Lots of good words, but how does this apply to our Rotary Wing Community? While we have been the beneficiaries of continuously updated – as well as new – platforms over the past half-century, you would be hard-pressed to say that any of this was truly innovative. Each advance was basically a newerbetter version of what came before it.

The information above from the Joint Staff noted that in the war in Ukraine, Ukrainian forces have used innovative methods to take on a numerically superior foe. One of the most dramatic innovations is the way that Ukraine has used unmanned air and surface vehicles to attack Russian naval forces.

Both methods – air and surface – are effective. However, as adversary naval forces become more and more attuned to the unmanned threat, they are increasingly finding ways to take out unmanned aerial vehicles. Unmanned surface vehicles, especially small, stealthy USVs, are much harder to detect and destroy.

This has been proven in a large number of Navy and Marine Corps exercises, experiments, and demonstrations where unmanned surface vehicles have been able to make a substantial tactical and operational difference. As described in numerous professional journals, and as demonstrated most recently in International Maritime Exercise 2022 (IMX 22), held under the auspices of U.S. Naval Forces Central Command, Commander Task Force 59 in the Arabian Gulf, which focused on the integration of manned and unmanned vessels, USVs are increasingly recognized by the U.S. Navy as invaluable assets in warfare at sea. Two unmanned surface vehicles, the MANTAS (a 12-foot USV) and Devil Ray (a 38foot USV), proved to be the USVs that CTF-59 used most often in these ongoing IMX 22 events, which covered large swaths of 2022.

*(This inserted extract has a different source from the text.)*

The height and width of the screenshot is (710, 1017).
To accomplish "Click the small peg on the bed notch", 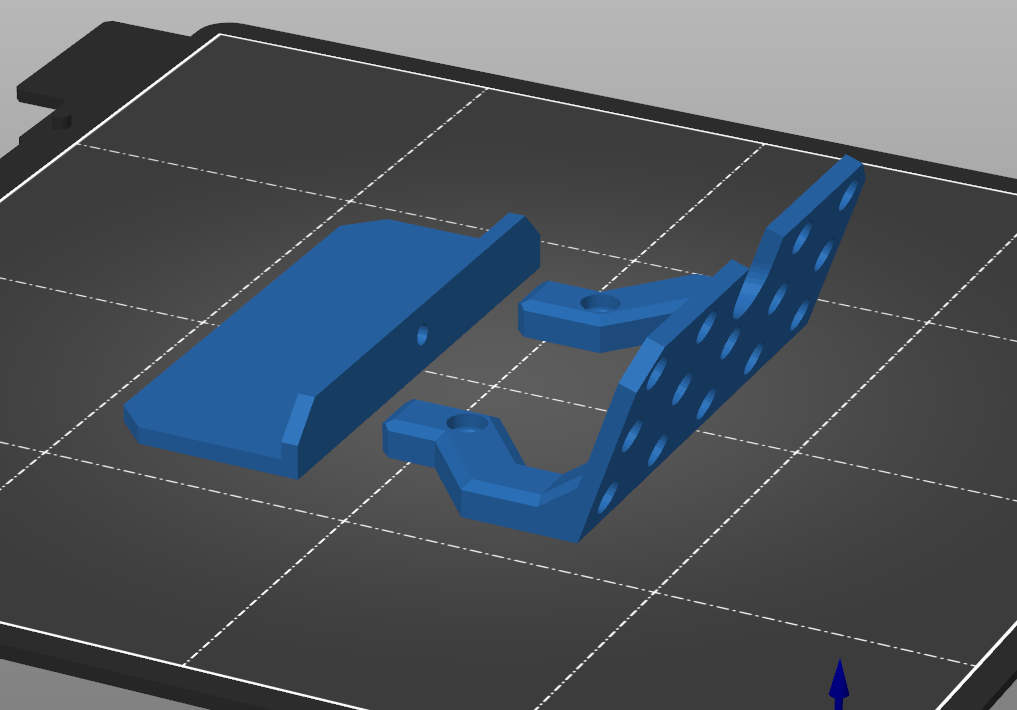I will (x=61, y=120).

What does this mean for us in the HSM and HSC Communities? Just this: Attacking adversary ships will always be an important mission for the rotary wing community far in the future. If we think innovatively and truly “out of box,” we should not restrict our notion of manned-machine teaming as only one (manned) air platform operating with another (unmanned) air platform.

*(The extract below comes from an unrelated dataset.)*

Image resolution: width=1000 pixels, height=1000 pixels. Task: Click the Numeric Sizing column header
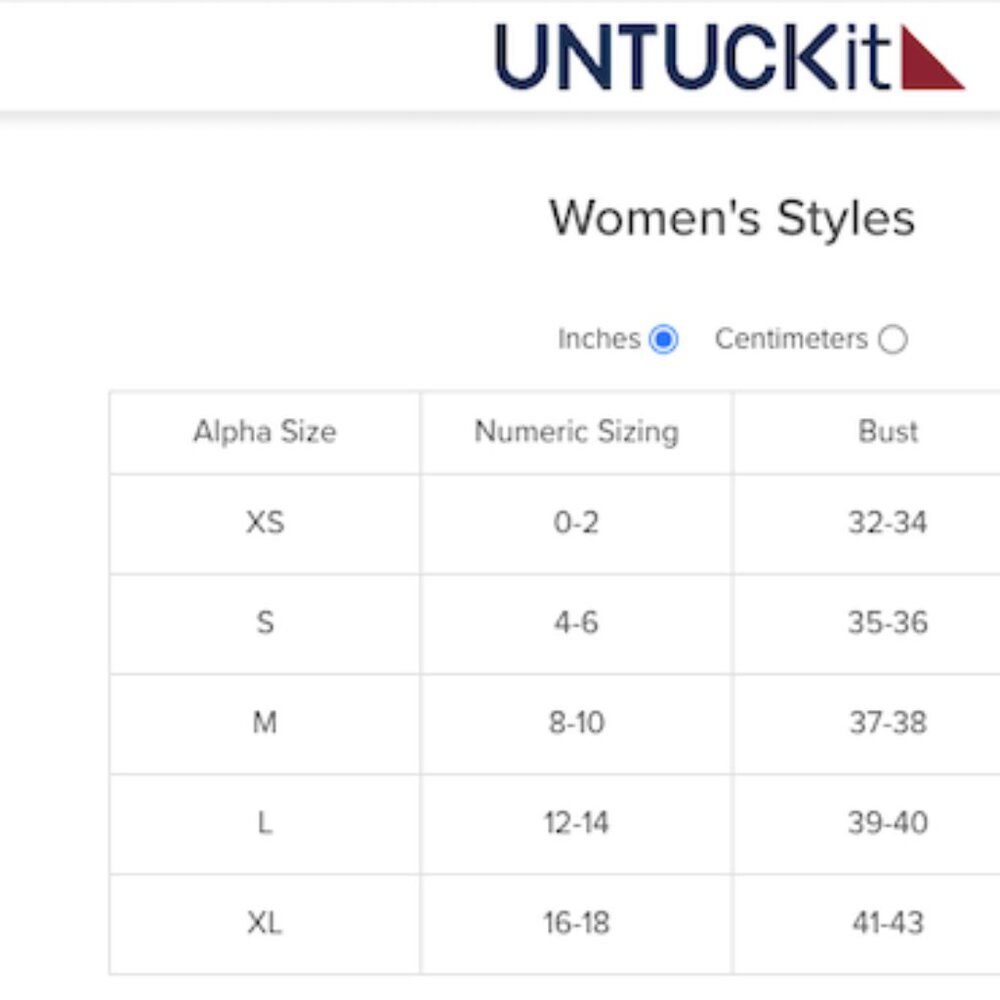pyautogui.click(x=577, y=432)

Here is an idea that is gaining purchase in several defense circles. Imagine a U.S. surface combatant that discovers an adversary surface ship in a hot-war situation. Clearly, the goal is to “out-stick” the enemy and disable or destroy that ship before the U.S. Navy ship takes a hit. Said another way, standoff distance matters.

How might the U.S. ship most effectively engage the enemy? One standoff tactic would be to send an HSM or HSC helo armed with HELLFIRE missiles to strike the enemy ship. However, with the limited range for the HELLFIRE missile, that puts a $37M MH-60R/S Seahawk/Knighthawk helicopter and its crew well within the range of adversary anti-air systems. While our aviators don’t lack courage, we shouldn’t send them on a suicide mission.

What if, instead, the Navy surface combatant carried a number of MANTAS or Devil Ray USVs armed with oncontact explosives and launched them toward the adversary ship. That would be a good start, but if the adversary ship was over the horizon, these USVs would not get to their intended target.

This is where the Seahawk/Knighthawk comes in. The aircraft could launch, and while staying well-outside enemy anti-air platforms range, use a simple tablet to steer the USVs toward the adversary ship until impact and then let them continue autonomously on the last few tactical miles. This “swarm” tactic has been modeled by various organizations such as the Naval Postgraduate School and Naval War College and has proven to have deadly effectiveness.

This is where many defense experts see manned-machine teaming and “mastering the machine” going in the future. For those of us in the Naval Rotary Wing Community, all we need is to “unleash our innovative selves” and leverage emerging technology to “fly, fight, swim, and win.”